AR: I thought that other guy was already in.
John: um
AR: He’s talking like it.
John: Yeah, the thing is that
AR: I can get rid of him
John: There’s this—
AR: I play bass
John: there’s—
AR: I’m starting another band.
John: Well—
AR: I won’t play for you. I won’t even let you talk. This is your interview, not mine. Interview me!
Daniel: Who do you think you are?
AR: Whoever you think I am.
Calvin: Record Store Guy!
Daniel: um… Sexy?
John: The new face of punk in Marietta?
AR: Well damn. Anyway, you were saying something that was way more important than me.
John: A bunch of people have been messaging us about being our bassist, but I think we’re going to go to with Alec because he was in an old band with us and we know the dude and really like him.
AR: What records do you want us to have in the record store?
Calvin: All of them.
Daniel: All of them.
John: Anything that I can afford.
AR: What can you afford?
John: Five bucks if my dad gives me money? I don’t have a job, I still get
Daniel: I gotta agree with him. Same words.
Calvin: I prostitute myself, so I can afford some of them.
AR: We can cut out the middle man on that.
John: If you get the original Limp Bizkit album on vinyl, I would be all over that shit.
AR: I’m not sure if you’re serious. I think he is…
John: When it comes to Fred Durst, I’m always fucking serious. Are you kidding me?

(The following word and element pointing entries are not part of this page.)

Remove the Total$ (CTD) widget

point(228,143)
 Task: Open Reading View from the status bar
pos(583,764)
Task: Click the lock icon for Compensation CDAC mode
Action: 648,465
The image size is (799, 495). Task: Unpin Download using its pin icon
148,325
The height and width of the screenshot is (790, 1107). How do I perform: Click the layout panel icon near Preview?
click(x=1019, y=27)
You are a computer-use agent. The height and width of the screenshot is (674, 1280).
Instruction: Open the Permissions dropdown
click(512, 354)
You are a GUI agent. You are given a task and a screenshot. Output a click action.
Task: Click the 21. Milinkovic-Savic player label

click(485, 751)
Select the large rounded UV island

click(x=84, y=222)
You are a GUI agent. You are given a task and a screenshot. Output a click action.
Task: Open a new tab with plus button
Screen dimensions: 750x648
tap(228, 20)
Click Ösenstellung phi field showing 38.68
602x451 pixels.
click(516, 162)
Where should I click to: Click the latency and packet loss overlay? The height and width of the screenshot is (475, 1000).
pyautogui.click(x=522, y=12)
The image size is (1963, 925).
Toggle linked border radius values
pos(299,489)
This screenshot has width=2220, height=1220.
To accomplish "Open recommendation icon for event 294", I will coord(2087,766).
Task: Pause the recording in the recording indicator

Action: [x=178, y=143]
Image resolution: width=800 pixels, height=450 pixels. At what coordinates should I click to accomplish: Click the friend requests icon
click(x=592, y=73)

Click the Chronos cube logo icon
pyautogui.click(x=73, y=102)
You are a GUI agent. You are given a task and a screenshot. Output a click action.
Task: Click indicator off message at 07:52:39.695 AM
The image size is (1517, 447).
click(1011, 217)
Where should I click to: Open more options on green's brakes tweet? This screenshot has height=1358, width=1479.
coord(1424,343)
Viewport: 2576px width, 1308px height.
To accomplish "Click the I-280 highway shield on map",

AR: I still don’t know if he’s serious… Here’s the problem, I don’t know anything about Limp Bizkit , so I don’t know if that’s a joke. I’m pretty sure it is.
Daniel: It is!
John: It’s a joke!

AR: Because I’m about to order all of their albums if you don’t tell me it’s a joke.
John: No, no no no no
Daniel: Please don’t, Please don’t!
AR: And then you’re going to have to buy them five dollars at a time.
Calvin: If you want to have a successful record store, don’t buy the Limp Bizkit album.
AR: Alright, we can have a Limp Bizkit burning.
John: Can we do it at the poetry show?
AR: Probably. Do you guys own record players? You can be honest.
I actually don’t. I just haven’t gotten the money to buy one yet. I don’t know, I’ll probably just raid my grandma’s basement and see what she has. I bet she has some stuff.
Daniel: I’d like to raid her… nevermind.
AR: Nothing matters, everything is possible: Analog Revolution! I’m here with the New Clear Lawn Chairs. You guys know that on the flyer tonight it said Nuclear.
NCLC: Yeah!
AR: What the hell was that about?
Daniel: No one gets the pun, though!
AR: Exactly, no one gets the pun!
Daniel: Nuclear
launchers! Shit!
AR: Launchers?! I did not even get that.
AR: I never got that. Wow. I’m speechless. That makes too much sense. I don’t even like you guys anymore. (We totally still like these guys).